[Start Material provided]
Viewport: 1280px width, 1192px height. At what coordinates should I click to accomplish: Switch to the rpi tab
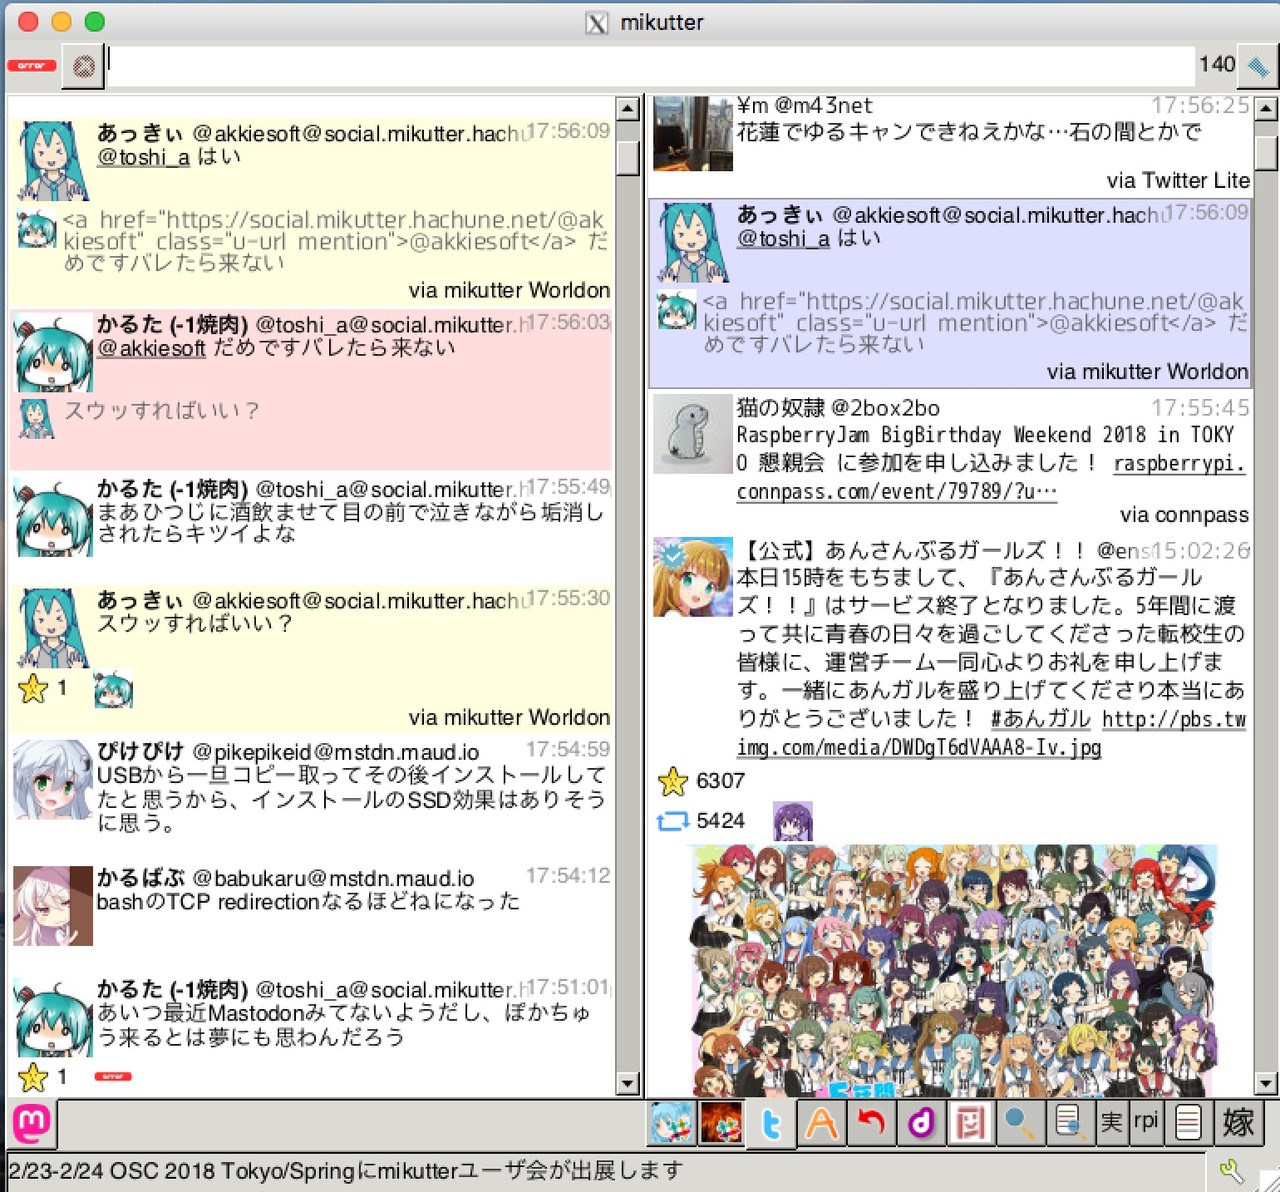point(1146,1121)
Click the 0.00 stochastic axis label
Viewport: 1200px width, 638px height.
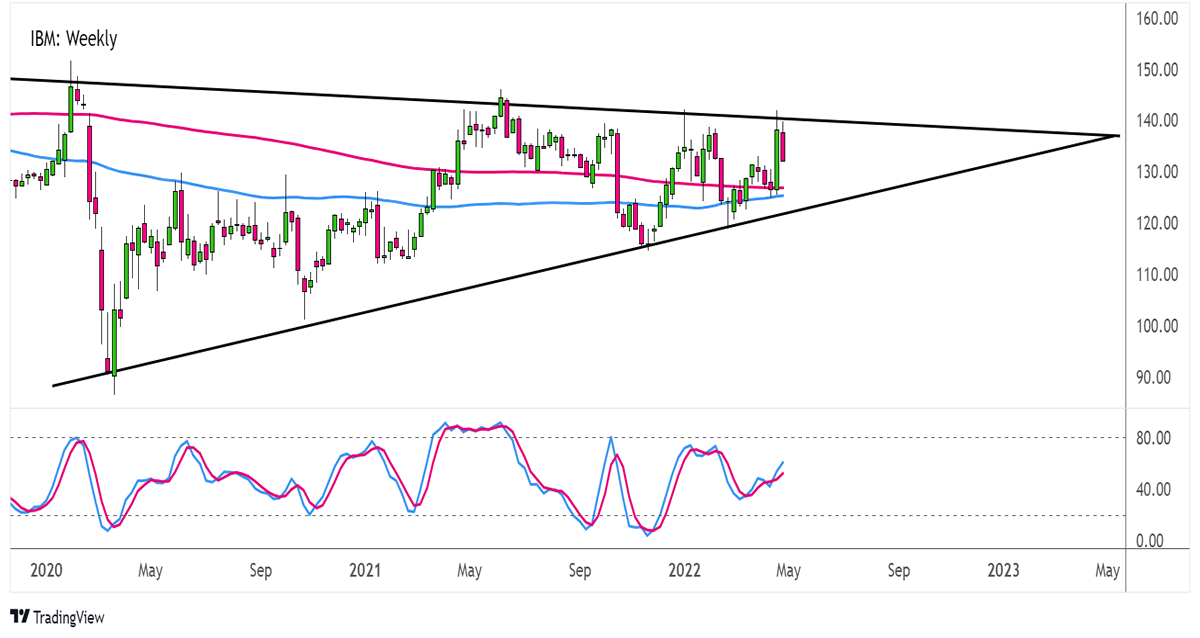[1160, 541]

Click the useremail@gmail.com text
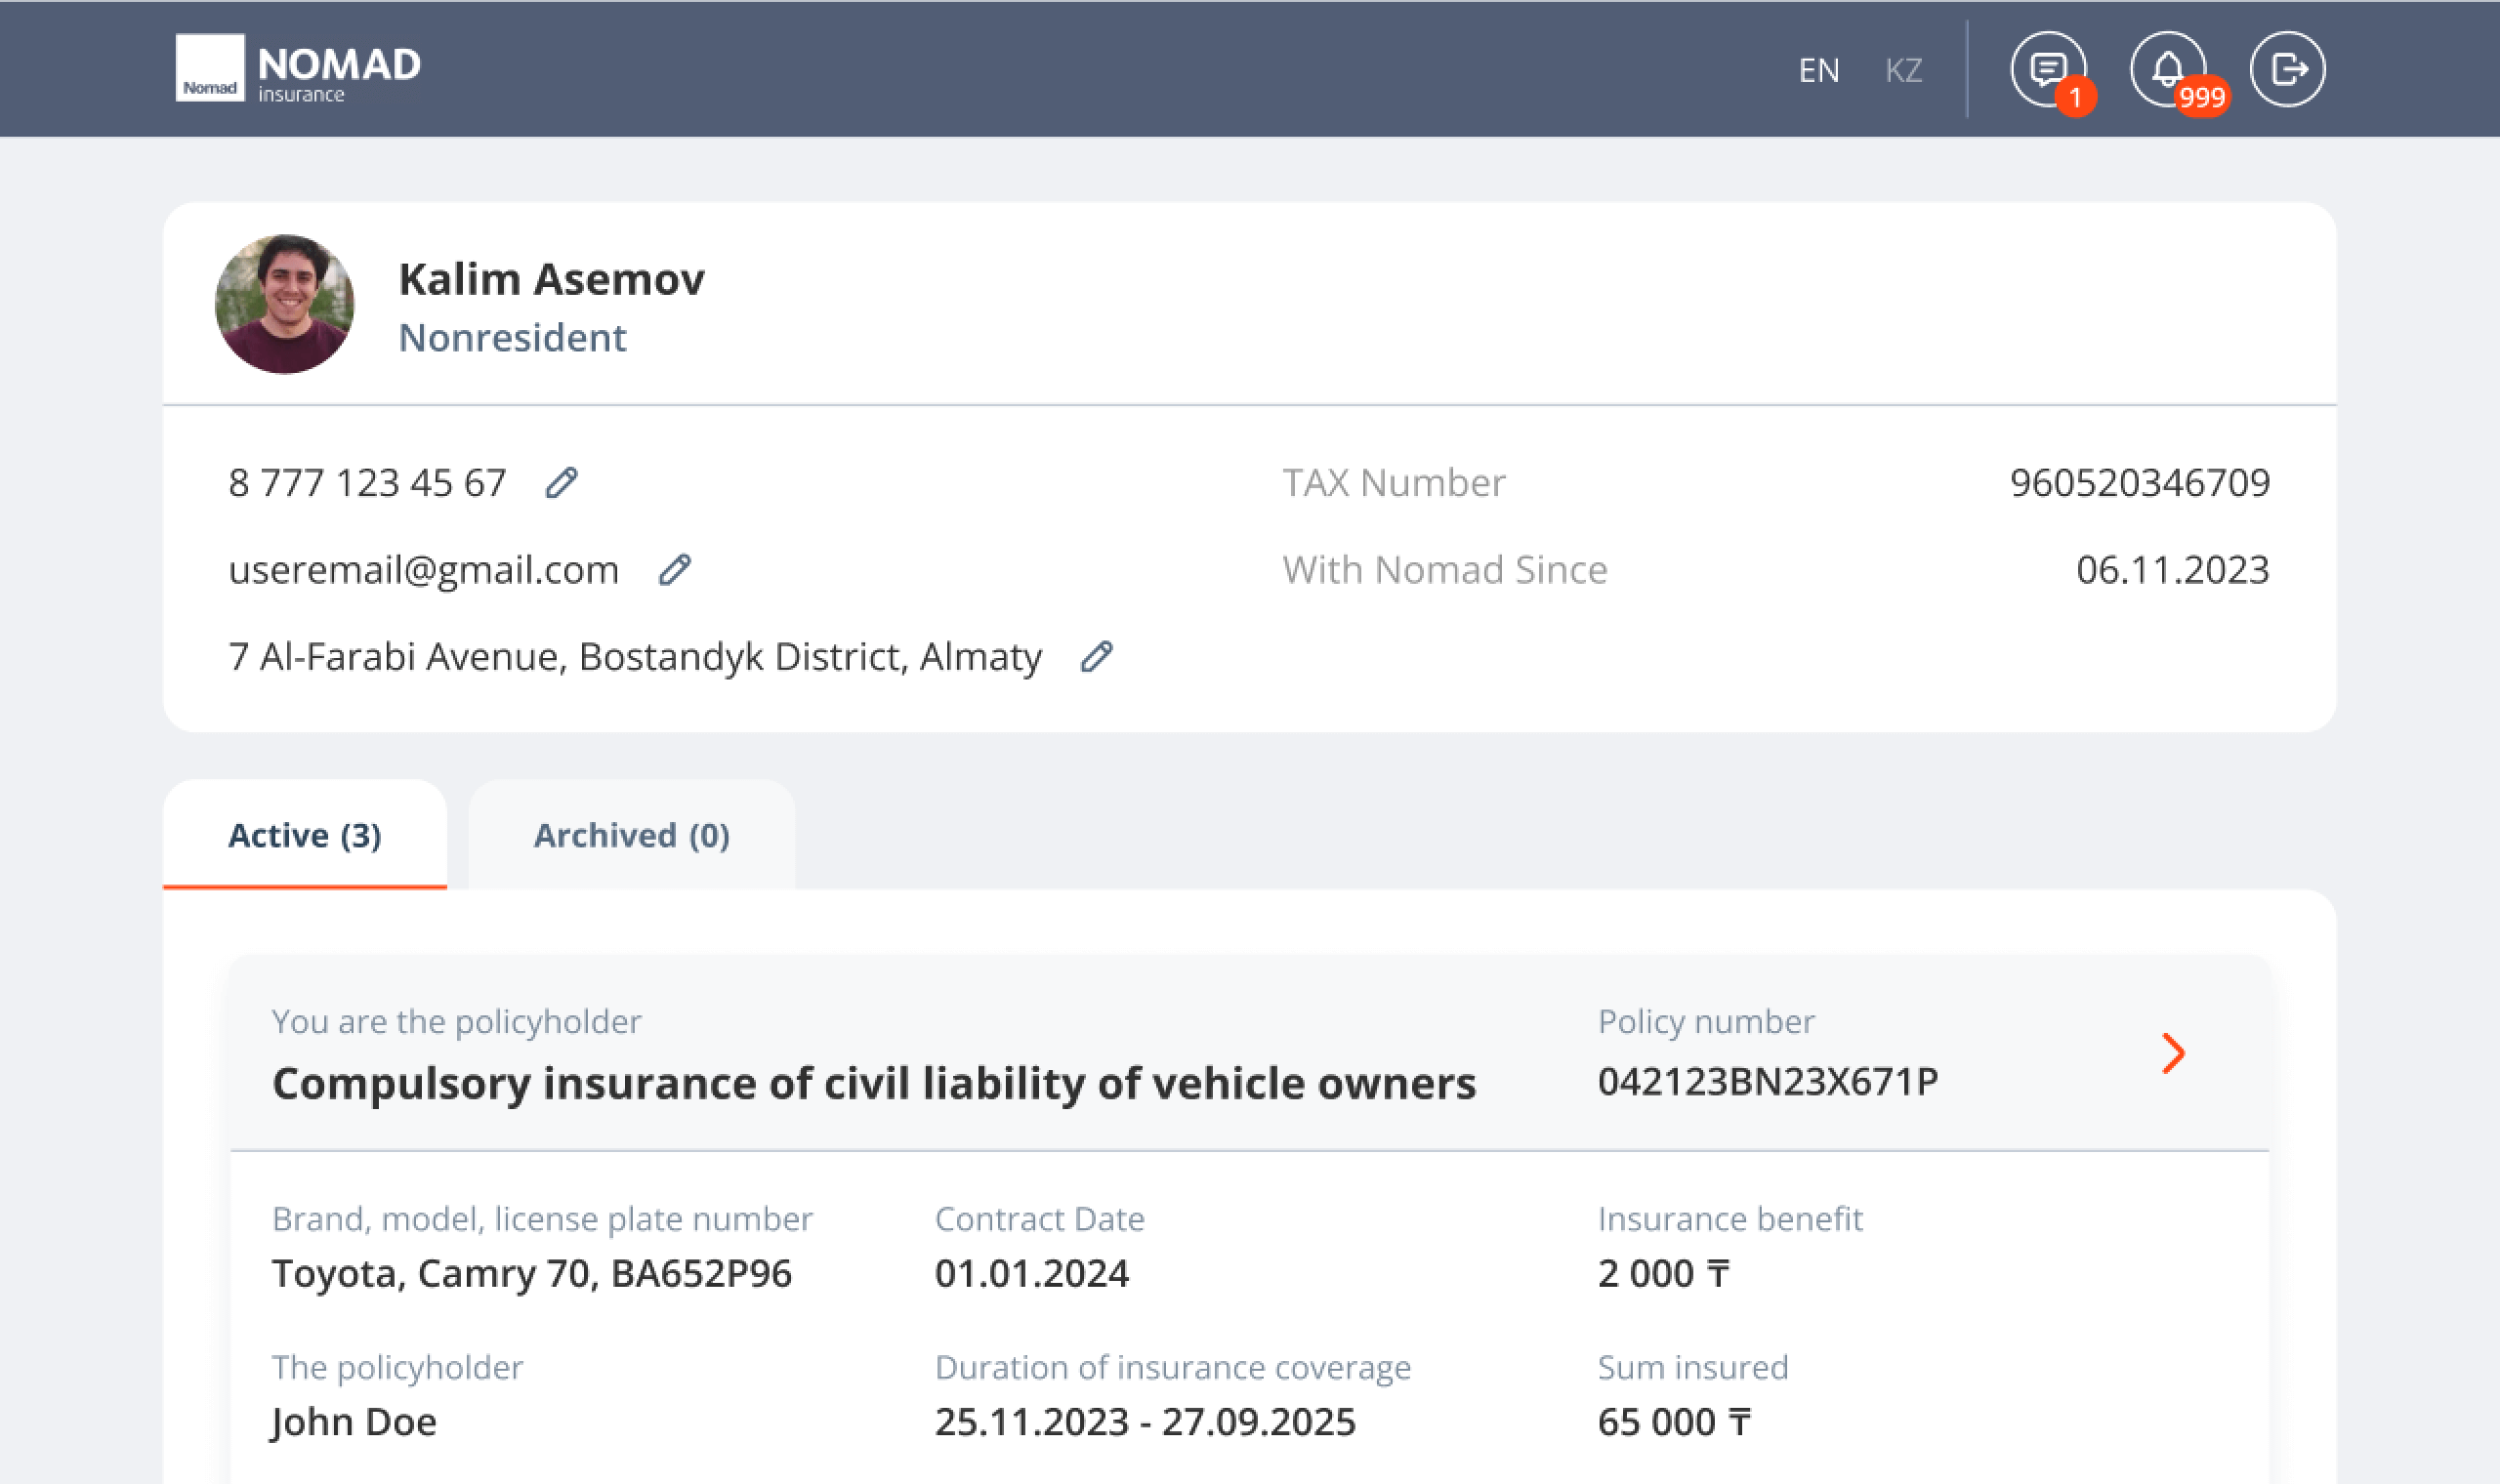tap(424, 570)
[End Material provided]
Work instructions:
Convert the lines above into a Markdown table with the columns "Row" and "Line Text", one numbered row per line, and skip any blank lines. Omit the pictures.

Result of this task:
| Row | Line Text |
|---|---|
| 1 | Viewport: 1280px width, 1192px height. At what coordinates should I click to accomplish: Switch to the rpi tab |
| 2 | point(1146,1121) |
| 3 | Click the 0.00 stochastic axis label |
| 4 | Viewport: 1200px width, 638px height. |
| 5 | [1160, 541] |
| 6 | Click the useremail@gmail.com text |
| 7 | tap(424, 570) |